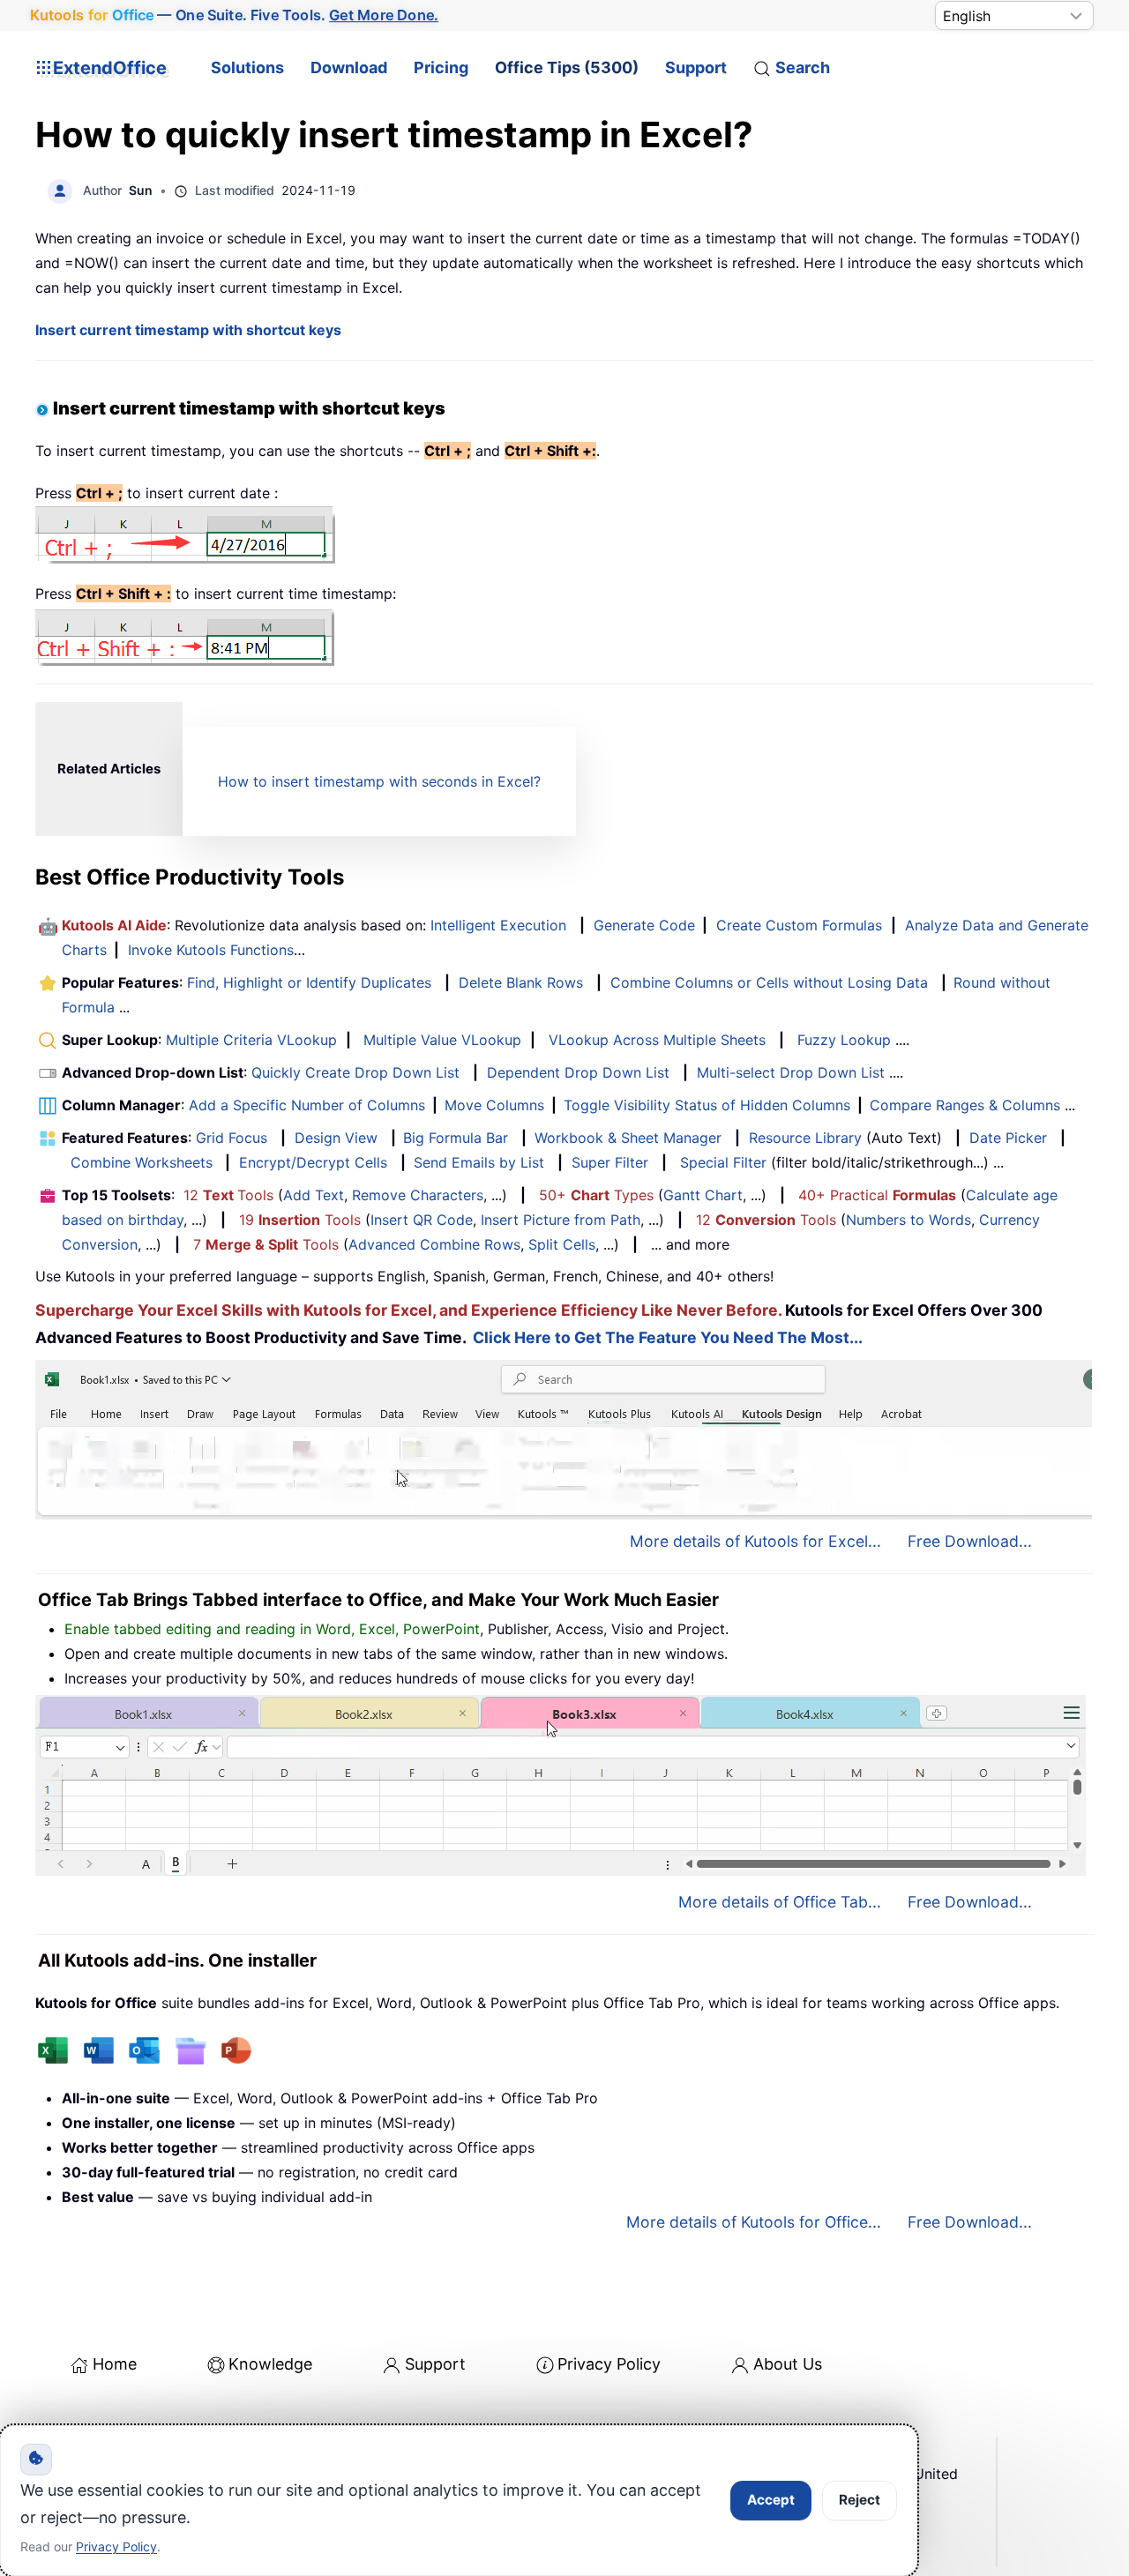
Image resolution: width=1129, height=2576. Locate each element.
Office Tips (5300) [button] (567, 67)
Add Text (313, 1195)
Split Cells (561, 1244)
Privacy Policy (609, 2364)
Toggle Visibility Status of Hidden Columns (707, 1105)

^^^^^^^^

=== PROBLEM DESCRIPTION ===
Output exactly the lines from the one containing "Office Tips (5300) [button] (567, 67)" through the last line of the records, both included. Output nothing else.

=== WRITTEN ANSWER ===
Office Tips (5300) [button] (567, 67)
Add Text (313, 1195)
Split Cells (561, 1244)
Privacy Policy (609, 2364)
Toggle Visibility Status of Hidden Columns (707, 1105)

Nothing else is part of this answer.